Oakwood Bank
- Company type: Privately held company
- Industry: Banking
- Founded: 1900; 126 years ago
- Headquarters: Oakwood, Texas
- Key people: Roy J. Salley, CEO
- Total assets: $384 million (2019)
- Total equity: $42 million (2019)
- Website: www.oakwoodbank.com

= Oakwood Bank =

Bank based in Dallas Texas

Oakwood Bank is a bank based in Dallas, Texas that has two branches: one in Oakwood, Texas and one in Dallas. Until it was acquired by Business First Bancshares, it was a subsidiary of Oakwood Bancshares, Inc., a bank holding company.

==History==
The bank was founded in 1900 under the name Oakwood State Bank. In 1958, Roddy Rawls Wiley, Jr. took over the bank after his father died.

In 2005, the bank received a "substantial noncompliance" rating for lack of compliance with the Community Reinvestment Act.

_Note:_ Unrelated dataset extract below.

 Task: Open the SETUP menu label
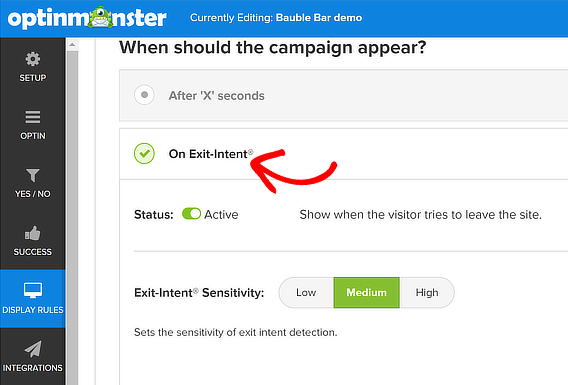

In 2009, the bank was referred to as "America's Smallest Bank" as it had only $3 million in total assets and $2.13 million in total deposits.

For most of its existence, in addition to Wiley, the bank had only 2 other employees, 76-year-old Lela Coates and 71-year-old Neta Eldridge. It had no automated teller machines.

After the death of Wiley in 2010, the bank was acquired by Dorothy Cadenhead. In April 2017, it raised $38 million in capital by selling a controlling stake to new management, allowing the bank to open a branch in Dallas.

On October 1, 2024, Business First Bancshares, Inc. completed the purchase of the holding company that controls the financial institution that was once known as Oakwood State Bank until obtaining its current name.